Aquello que llamarón los clásicos «contingencia» es justamente lo que queda al margen de la razón, no habiendo más remedio que vivirlo entre el intento de olvido y la previsión paupérrima, la paranoia colectiva y el miedo atroz, el deseo de conquista y, por supuesto, el uso de sinónimos y eufemismos por aquello de que la palabra invoca. Tal es el protagonismo de estos márgenes sobre la razón central. Octavio Paz habló de «accidente» al referirse a esa irrazón insoportable y Baudrillard de «un demonio maligno que está ahí para hacer que esta hermosa maquina [racional] se descomponga siempre». Este déficit crítico ante los atentados se debe a la presentación mediática de los mismos como carentes de razón política o histórica, frutos de excepcionalidades inexplicables y de autores caprichosos e imprevisibles.
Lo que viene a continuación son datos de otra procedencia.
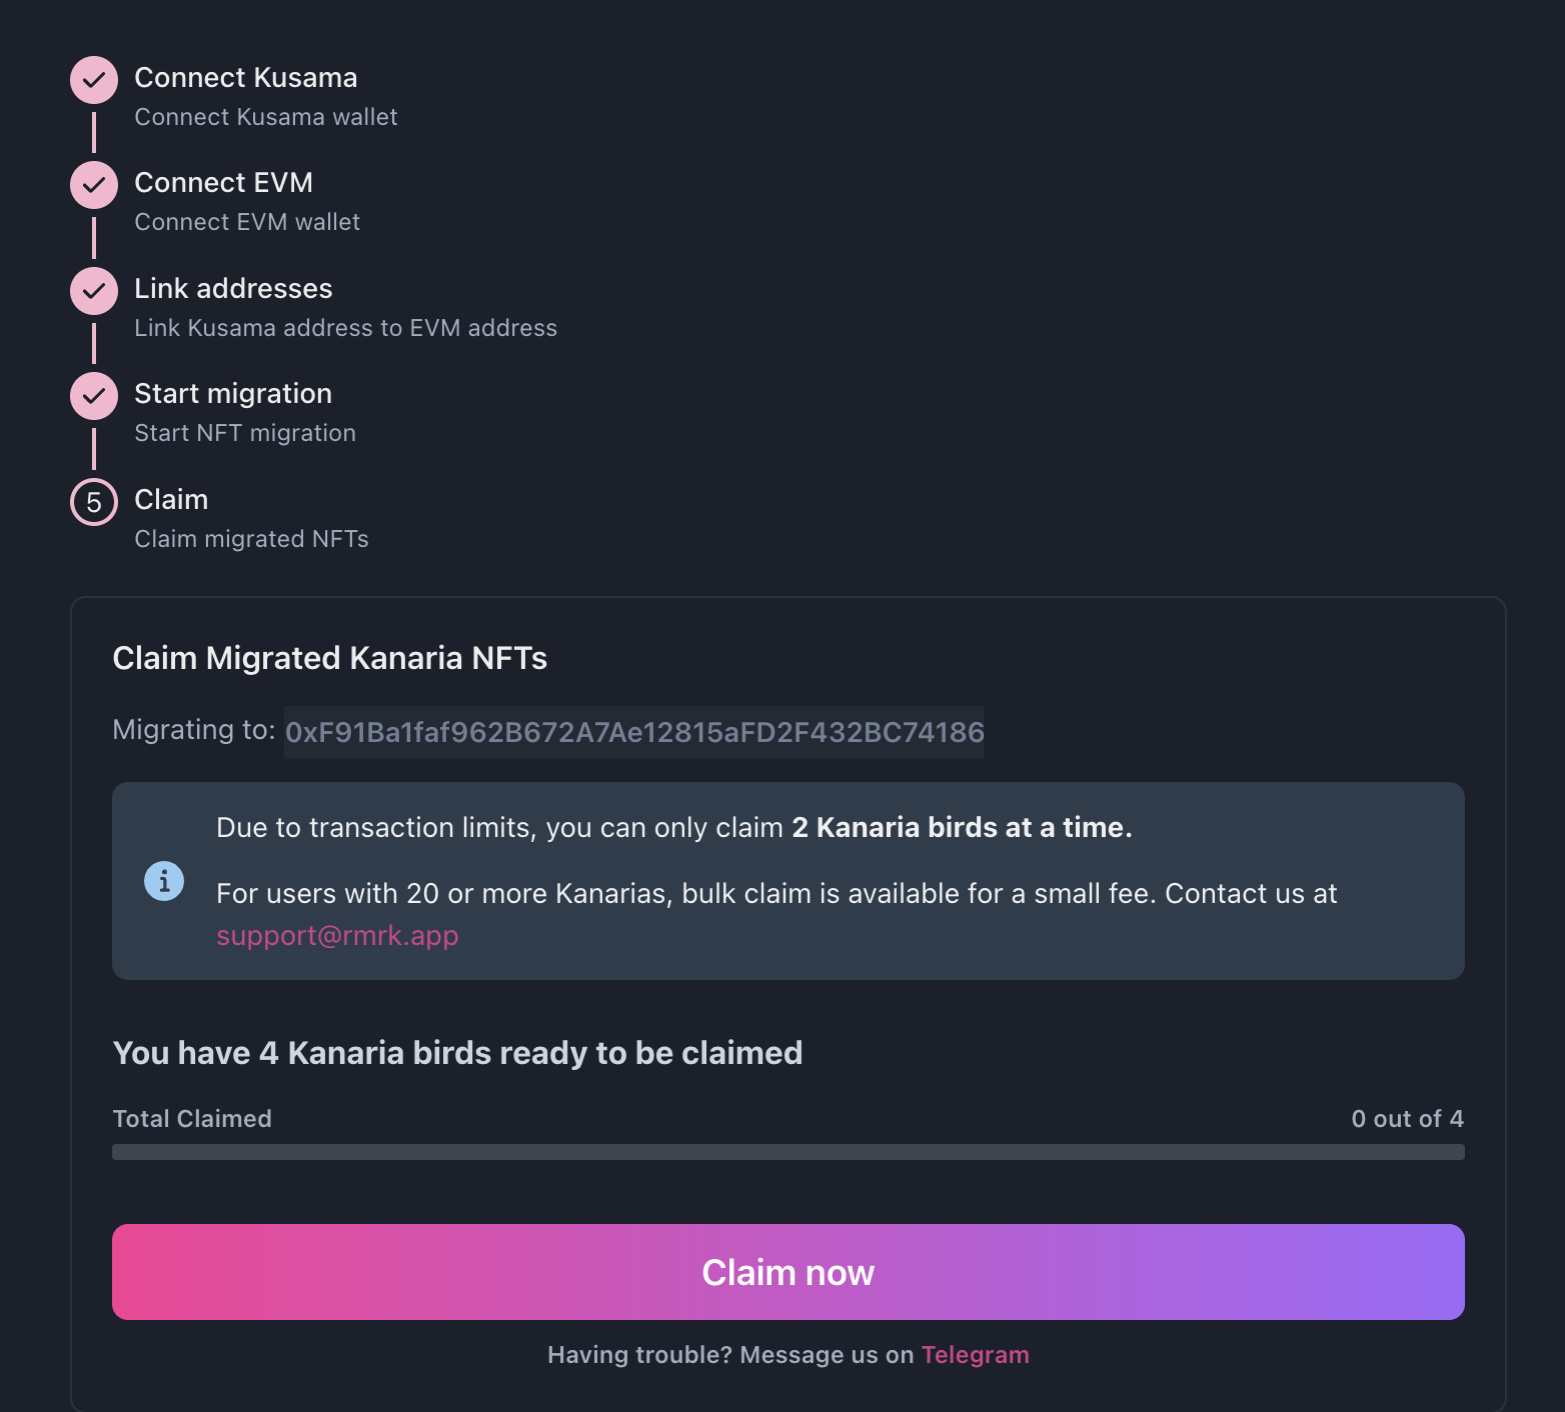Viewport: 1565px width, 1412px height.
Task: Click the Total Claimed progress bar
Action: [x=788, y=1152]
Es por esto que el atentado nos puede parece más cercano a una catástrofe medioambiental que a un acto político explicable por causas históricas y políticas, y el terrorista nos recuerda más al loco, al viejo dios maligno o al fantasma, figuras que por antonomasia escapan a la racionalidad, que a un militante político,
Lo inaceptable de los atentados de Paris es la injusticia y las víctimas pero antes de nada, lo inaceptable por la razón es la parte maldita de este mundo, lo imprevisible que, como los viejos dioses vengadores, se muestra ahora bajo la figura del terrorismo, lo azaroso y descontrolado. No hay palabra que lo justifique, como no la hubo para los pueblos que bajo la ira divina pusieron al margen su régimen de normalidad, se lanzaron al desierto o al sacrificio expurgatorio de los suyos. No hubo espacio para la reflexión y no parece haberlo ahora, porque el terrorismo se asemeja a esos viejos dioses ajenos a la razón y ante los que no vale el cálculo. Pero ese es el reto de la misma razón, volver a la crítica de lo excepcional sacando del tabú a las víctimas. Politizar un acto tan político como un atentado terrorista es necesario, discutir y dialogar hasta desentumecer las mentes.